Excerpt |

One of the underrated differences between Biden and Sanders is that the former Senator built his reputation on transactional exchanges in Washington while the latter built his on ironclad principles. This has essentially been the debate of the primary: Which of these traits are best suited to unwind the Trump era? The transactional approach that Biden promised has won the day, but what’s been lost is the inimitable way that when Sanders said he wanted to fight for something, you could trust that he really did want to fight for it—even if he couldn’t win. Moreover, you could trust Sanders to understand his own proposals; Biden has, at times, seemed to not understand his own plan, which makes it harder to imagine he can maintain the passion to get it passed. As my colleague Alex Shephard wrote, policy was an afterthought at the Democratic convention, where it was superseded by the message that Biden’s got this, man. He’s going to restore America’s good vibes by providing “an off-ramp” from the “all-consuming” politics of the past four years. This includes the intra-party political fights that have defined the debate among Democratic factions along with the dreadful ideology that the Trump presidency unleashed.

Data to examine |
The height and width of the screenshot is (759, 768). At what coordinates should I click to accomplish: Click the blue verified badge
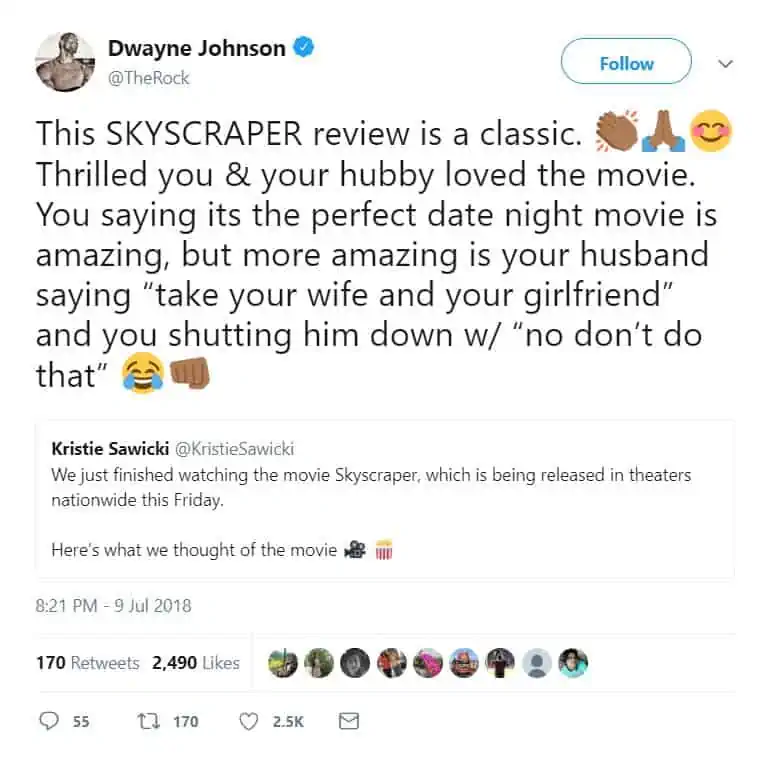pos(303,47)
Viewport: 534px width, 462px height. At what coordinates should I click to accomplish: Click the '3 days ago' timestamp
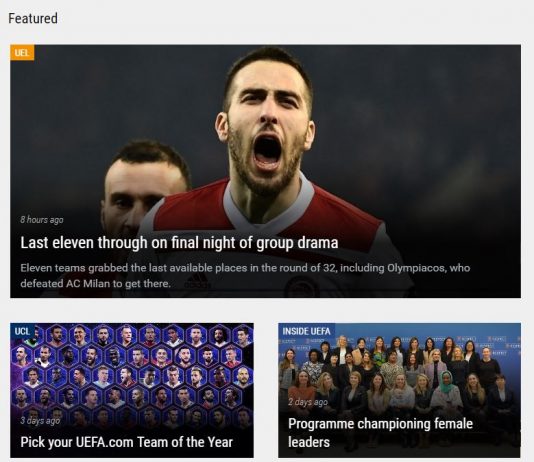click(40, 420)
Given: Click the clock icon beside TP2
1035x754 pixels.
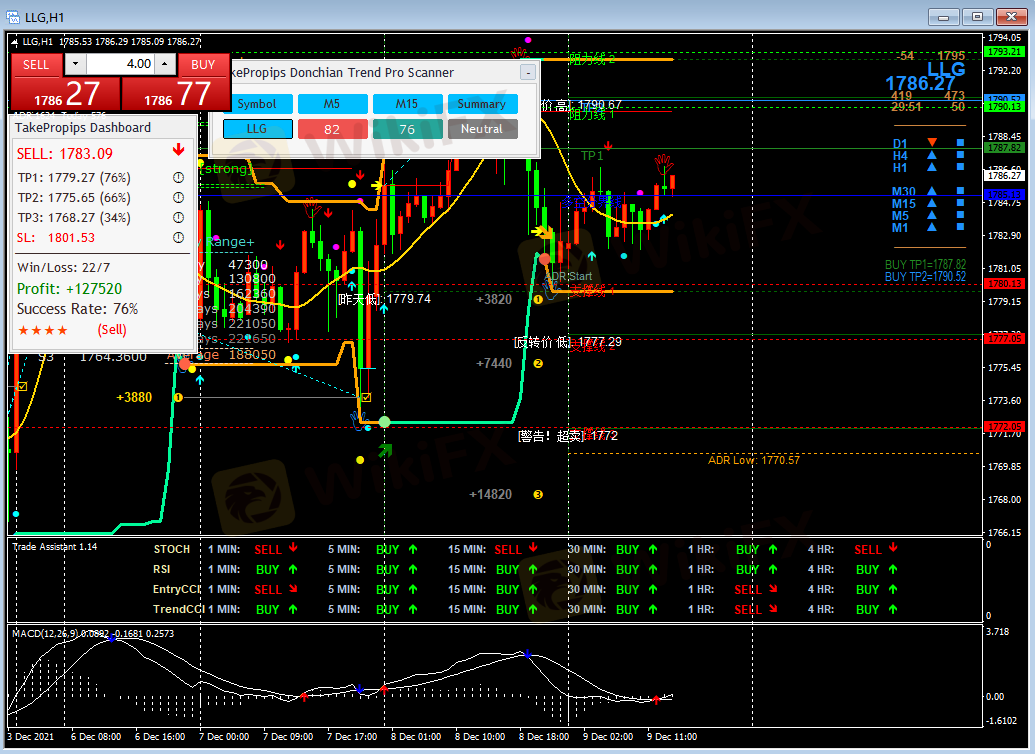Looking at the screenshot, I should click(179, 198).
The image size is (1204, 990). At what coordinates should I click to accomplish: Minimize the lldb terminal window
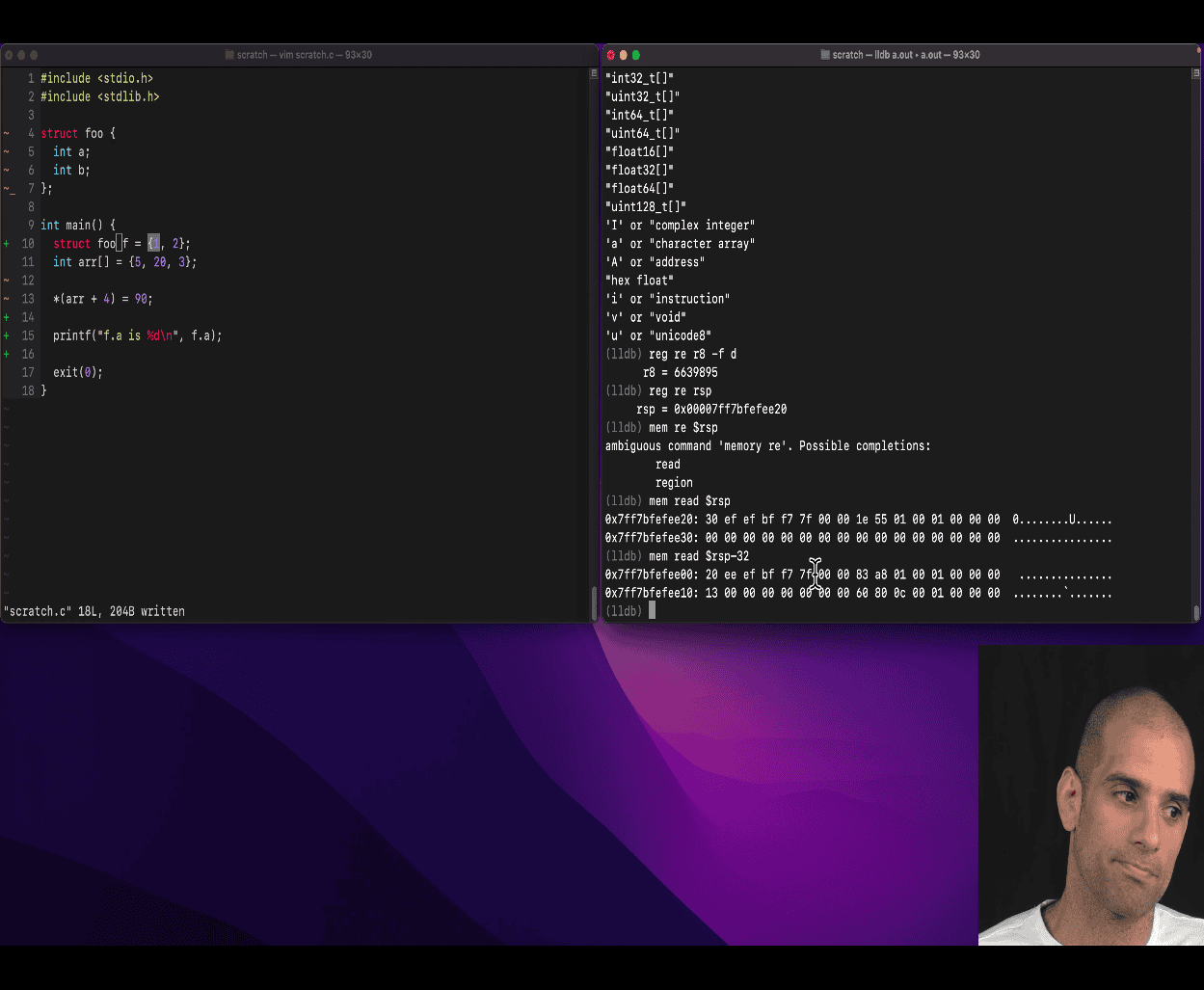coord(623,55)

Task prompt | Continue the excerpt about Biden, Sanders and the Democratic primary from where it stops.

Task answer |
There are other indicators outside the health care sphere that suggest that Biden’s plan to end factionalism is to largely ignore what the left wants. Ben Harris, a top economic adviser to Biden’s campaign, recently told Vox that Biden intended to try and pass his boldest plans through securing a sufficient number of Republican votes, as opposed to eliminating the filibuster or other parliamentary tricks. “That’s what happens when you spend so many decades in the Senate is you build these friendships and you build these relationships and you build this credibility,” Harris told the site. This is beyond naivety; it is insanity if it is meant in earnest.
The head of Biden’s transition team, Ted Kaufman, has similarly signaled that a Biden presidency would have limited ambitions. Kaufman told The Wall Street Journal this week that “the pantry is going to be bare” for spending on big social programs, saying: “When you see what Trump’s done to the deficit ... forget about Covid-19, all the deficits that he built with the incredible tax cuts. So we’re going to be limited.” Heading into the election already resigned to Washington deficit hackery and chained to the debts created by the very Republicans you’re running against amount to choosing to fail.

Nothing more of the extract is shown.